La riforma mirava a eliminare ogni espressione di culto idolatrico e a perseguire una maggiore giustizia sociale.

Non abbiamo indizi sicuri sulla parte svolta in questa circostanza dal giovane Geremia.

È possibile che egli ancora non si fosse stabilito in Gerusalemme.

Comunque, al momento del ritrovamento del libro nel tempio non si ricorse al suo consiglio, ma a quello di una profetessa.

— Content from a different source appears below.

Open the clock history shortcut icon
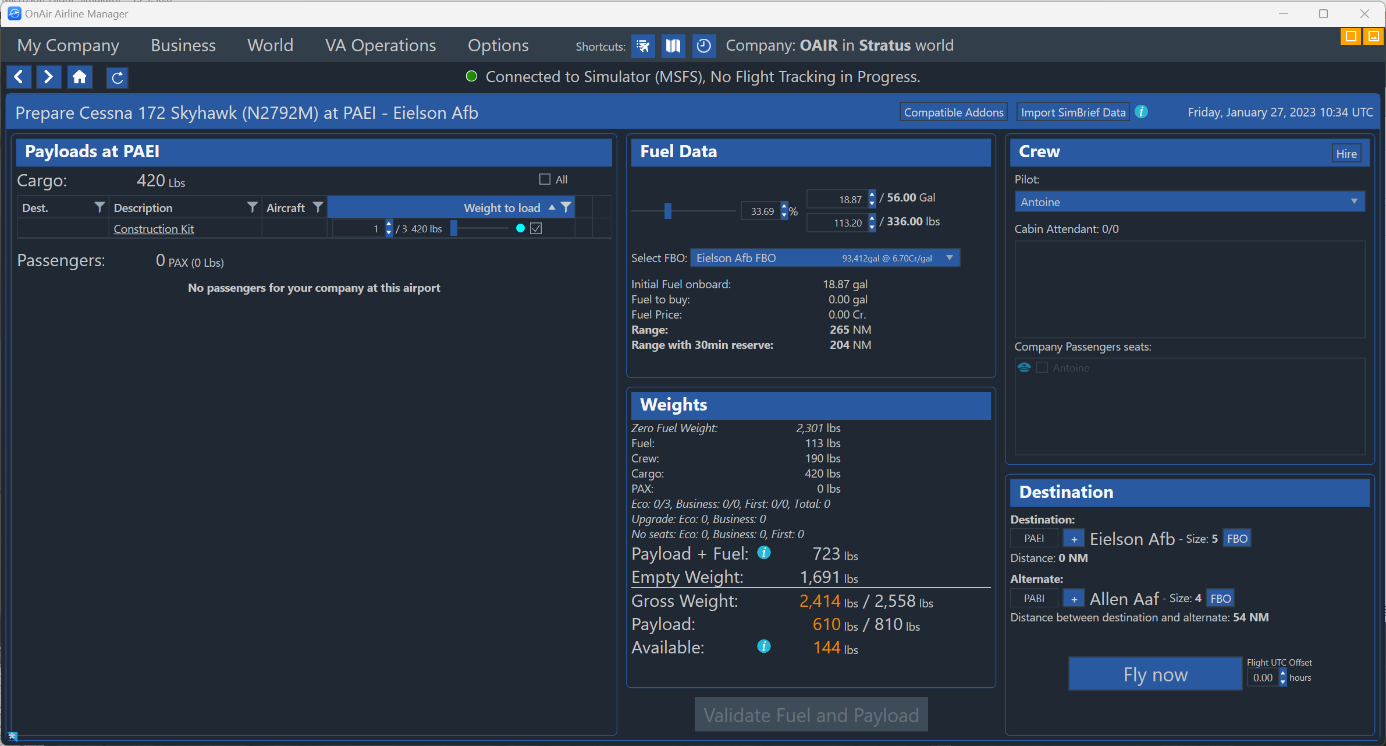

Non si può presentare Geremia come un ardente sostenitore della riforma, d'altra parte non si comprende perché egli avesse dovuto avversarla.

Egli è stato definito il profeta della vita interiore o della religiosità intima del cuore.

Data questa caratteristica, forse non nutrì eccessivo entusiasmo o illusioni circa l'efficacia di una riforma sancita d'autorità e quindi diretta unicamente a eliminare fattori esterni in contrasto con la più pura tradizione mosaica.

Del resto essa fu piuttosto superficiale; difatti, scomparso Giosia, riaffiorano tutte le tendenze idolatriche e sincretistiche, oltre l'ingiustizia sociale.

Contro di esse lotterà con insistenza e coraggio il mite profeta di Anatot.

Giosia morì nel 609 in seguito alle ferite riportate a Meghiddo.

Il re aveva voluto compiere un gesto eroico, che gli riuscì fatale.

Egli osò ostacolare il passaggio al Faraone Nechao II, che accorreva ad apportare un aiuto ormai tardivo al tramontante impero assiro.

In Gerusalemme si manifestarono subito partiti contrastanti.

Sembra che vincesse quello simpatizzante per Babilonia.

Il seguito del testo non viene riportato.